Plongé dans un coma profond et placé sous assistance respiratoire, l'équipe médicale qui suivait Vincent depuis trois longues années a décidé de « limiter les thérapeutiques actives compte tenu du tableau clinique, de l'évolution et de ses souhaits exprimés à diverses reprises par Vincent ». Les médecins ont donc débranché le jeune homme du respirateur artificiel. Vincent Humbert est décédé vendredi 26 septembre au centre héliomarin de Berck-sur-Mer.

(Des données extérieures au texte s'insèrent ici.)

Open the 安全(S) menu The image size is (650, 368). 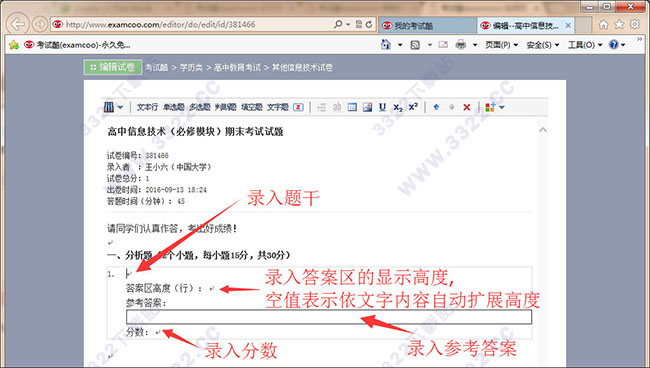point(543,45)
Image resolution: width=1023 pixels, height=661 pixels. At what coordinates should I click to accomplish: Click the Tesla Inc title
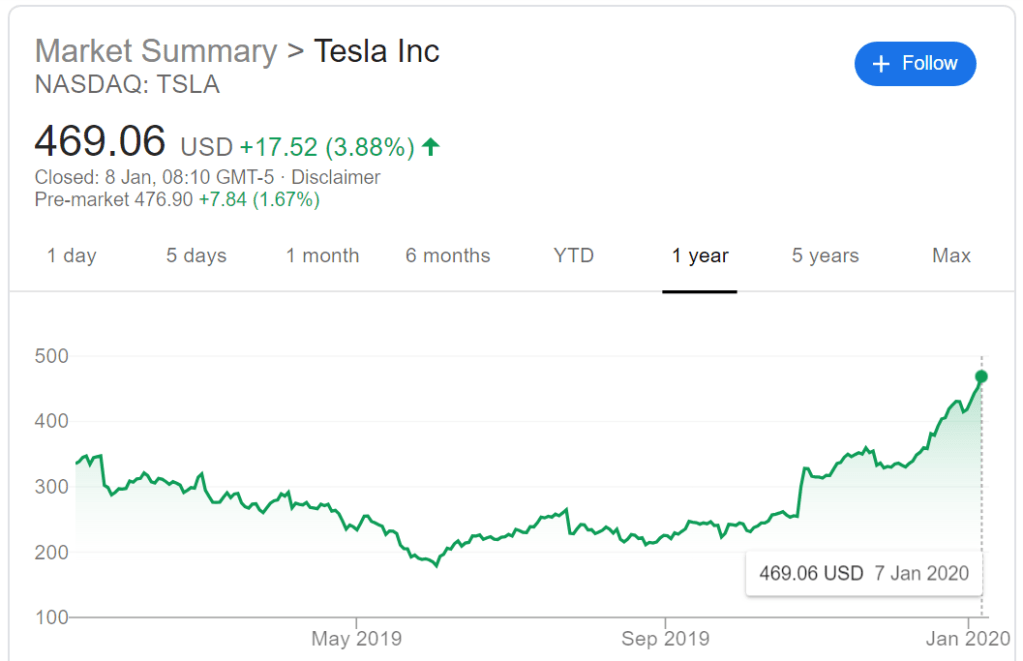377,51
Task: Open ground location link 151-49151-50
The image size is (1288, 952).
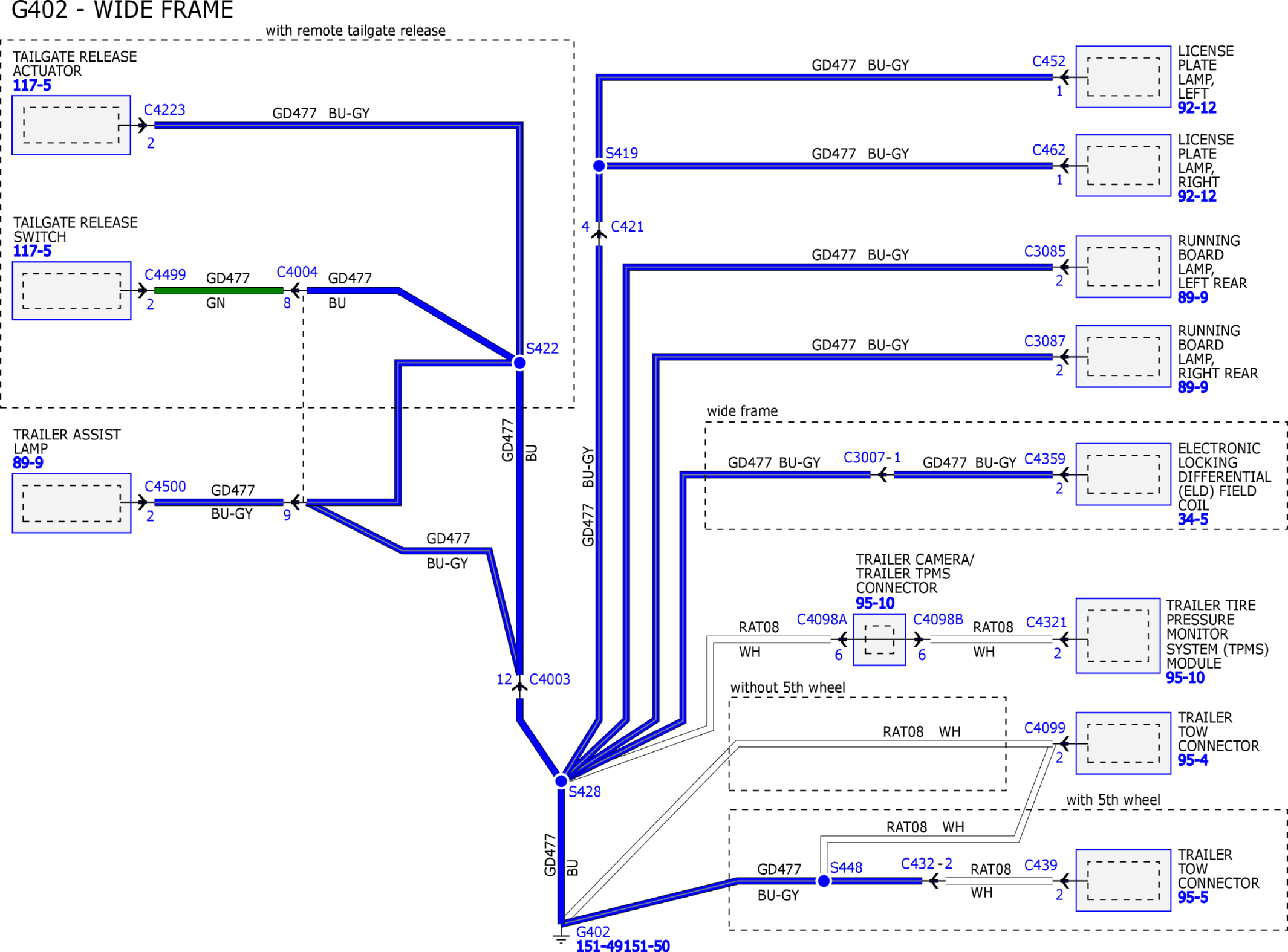Action: coord(623,945)
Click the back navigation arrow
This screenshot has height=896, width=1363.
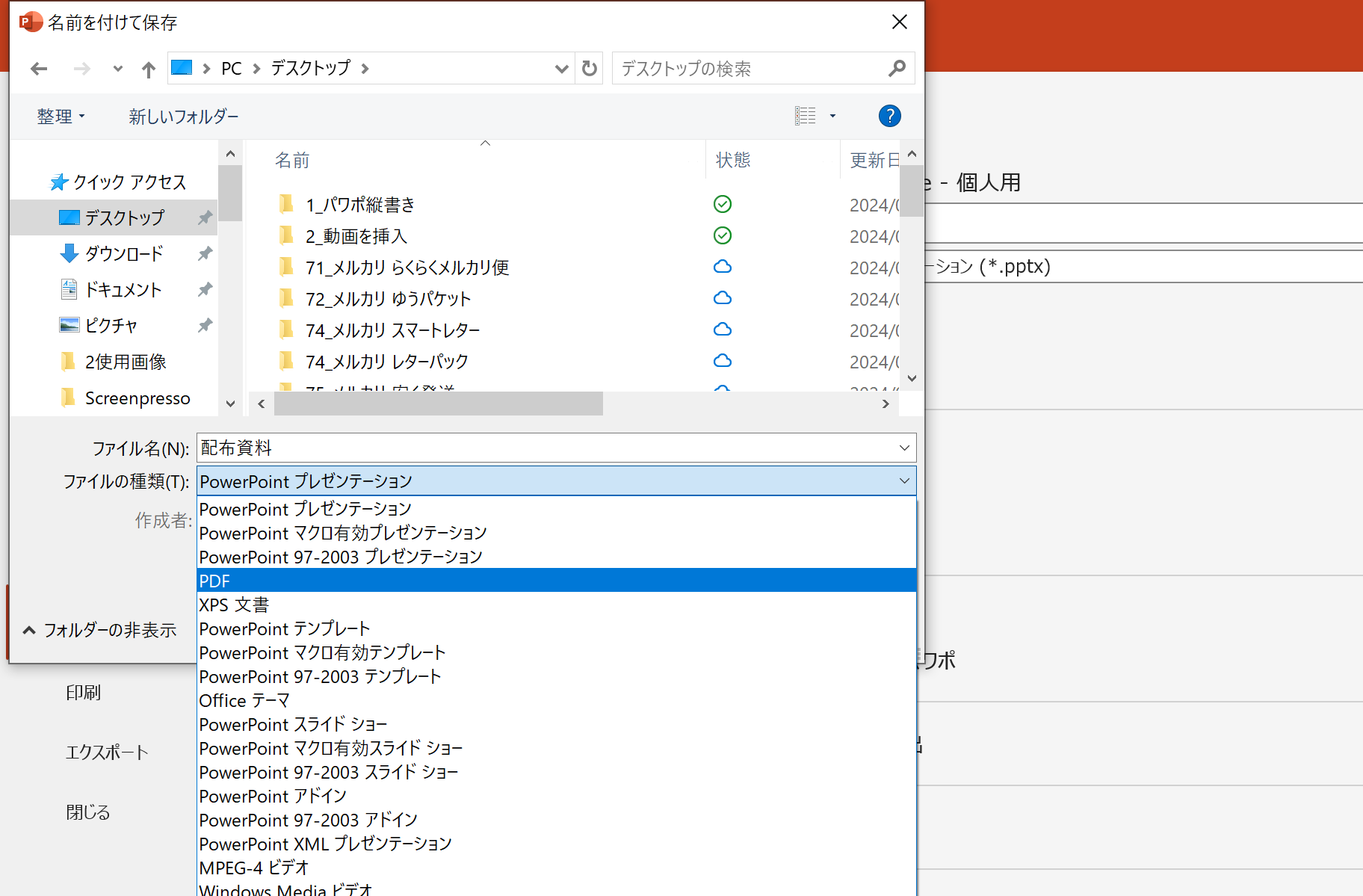[39, 68]
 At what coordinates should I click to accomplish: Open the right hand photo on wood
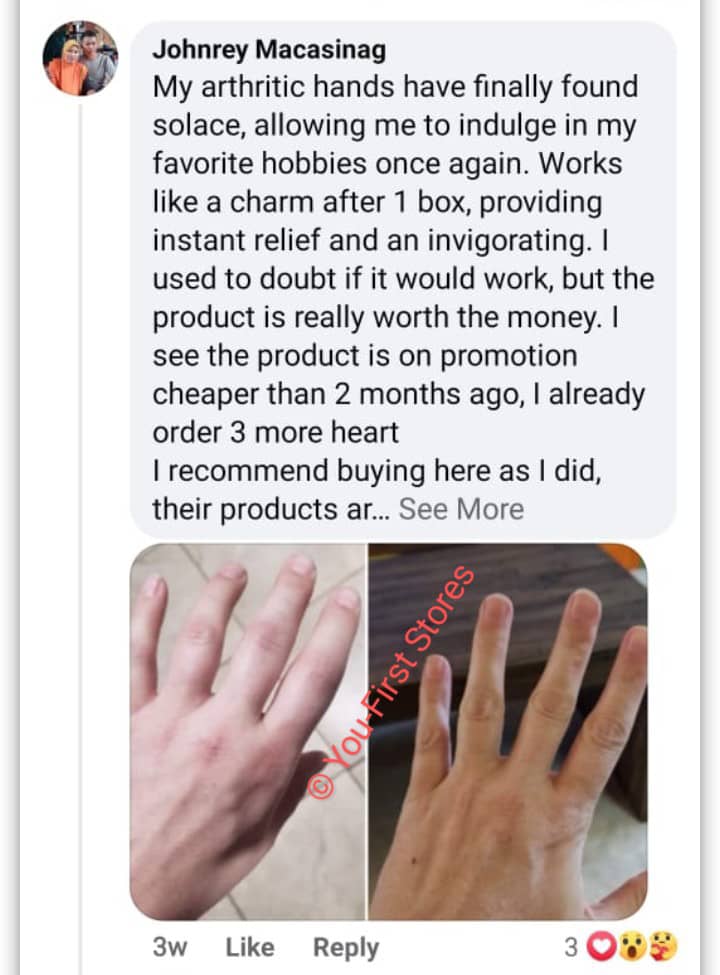(x=508, y=732)
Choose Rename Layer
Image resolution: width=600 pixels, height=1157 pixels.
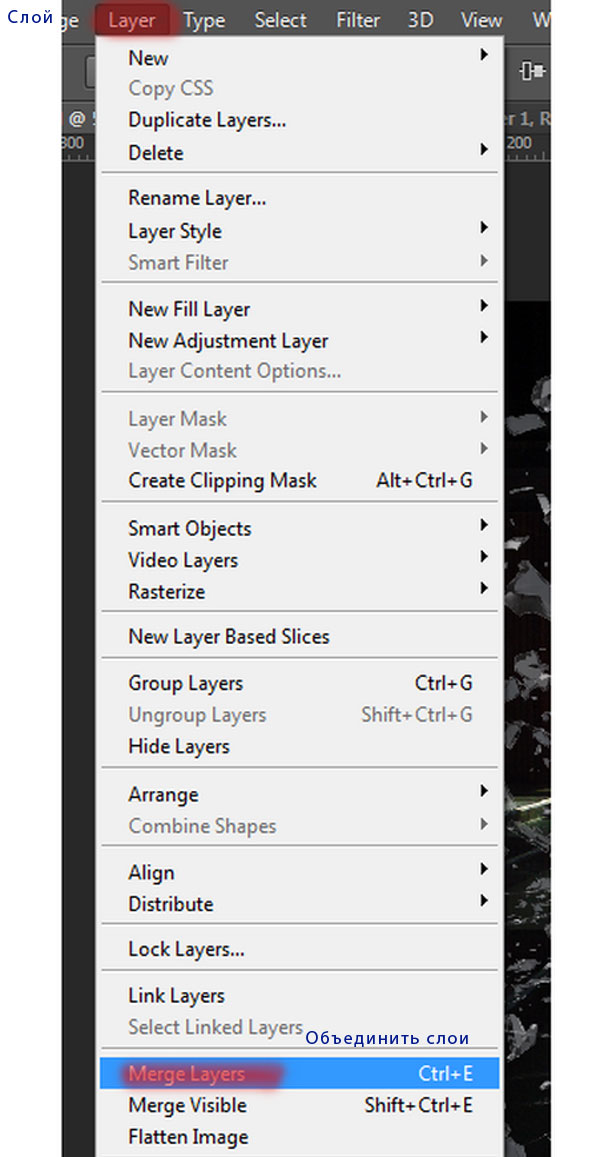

La mère du défunt s'expose désormais à des poursuites pénales. Le parquet de Boulogne-sur-Mer se montre réservé sur cette triste affaire et voudrait « faire preuve d'humanité dans l'application de la loi » concernant Marie Humbert.
Le débat sur l'euthanasie relancé en France
François Fillon, ministre des Affaires sociales, souhaitait « ouvrir un débat pour modifier la législation et pour pouvoir, avec toutes les garanties nécessaires, prendre en compte des situations comme celle-là ». Malheureusement, ce soutien lui a été refusé par le gouvernement.
Quant à Jean-Pierre Raffarin, il reste sur ses positions. Contrairement à M. Mattei, qui s'était clairement opposé à l'euthanasie, ce dernier reconnaît que « les débats sur l'euthanasie et la fin de la vie ne sont pas clos ».
Les derniers mots de Vincent Humbert
Les derniers mots du jeune accidenté dans son livre intitulé Le droit de mourir sont : « Ne la jugez pas, ce qu'elle aura fait pour moi est certainement la plus belle preuve d'amour au monde [...]. Pensez à tout l'amour qu'une mère doit avoir en elle pour aimer autant. Et laissez-la vivre en paix le semblant de vie qui lui reste à vivre ».